Records from a dataset |
↓

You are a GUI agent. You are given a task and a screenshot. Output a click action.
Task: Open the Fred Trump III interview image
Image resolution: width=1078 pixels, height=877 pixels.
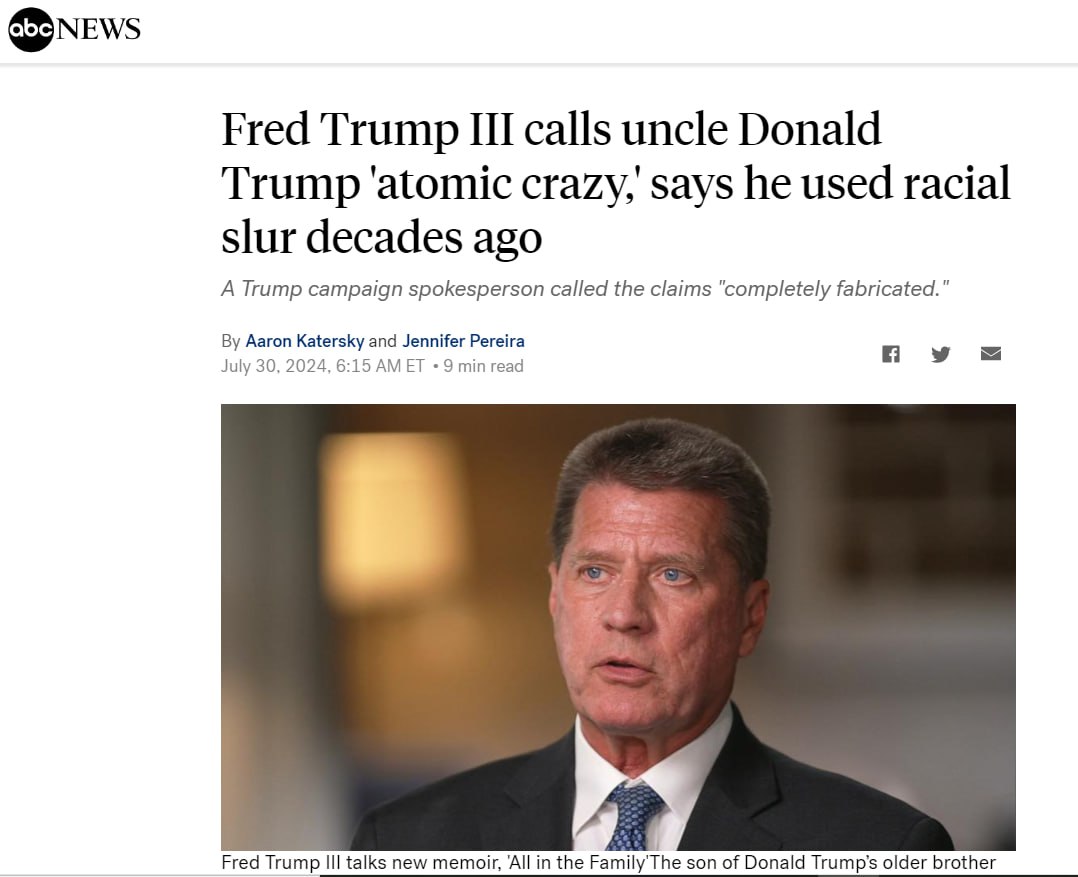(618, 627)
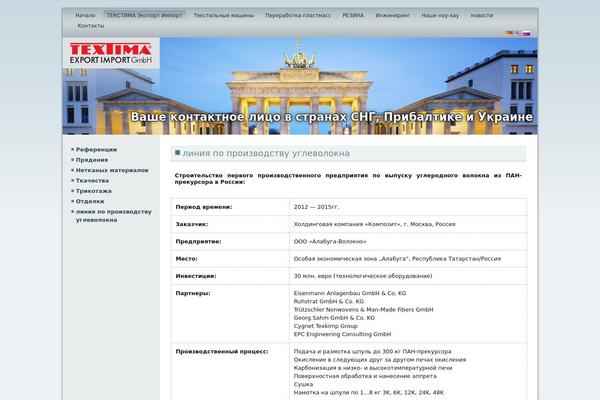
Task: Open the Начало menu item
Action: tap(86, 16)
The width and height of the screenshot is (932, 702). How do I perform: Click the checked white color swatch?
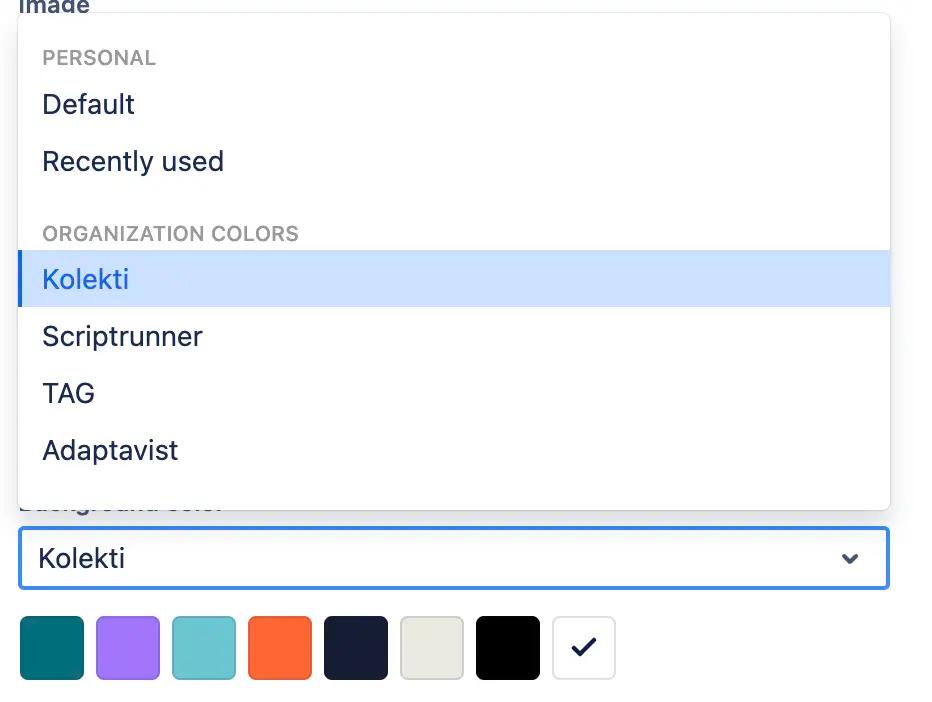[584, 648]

↑

GOAL OF THE EXERCISE | Retype each entry precisely. Skip images entirely.

SOLUTION TO THIS TASK |
You are a GUI agent. You are given a task and a screenshot. Output a click action.
Task: Open the Fred Trump III interview image
Image resolution: width=1078 pixels, height=877 pixels.
(618, 627)
Task: Open the Начало menu item
Action: tap(86, 16)
The width and height of the screenshot is (932, 702). How do I perform: Click the checked white color swatch?
[584, 648]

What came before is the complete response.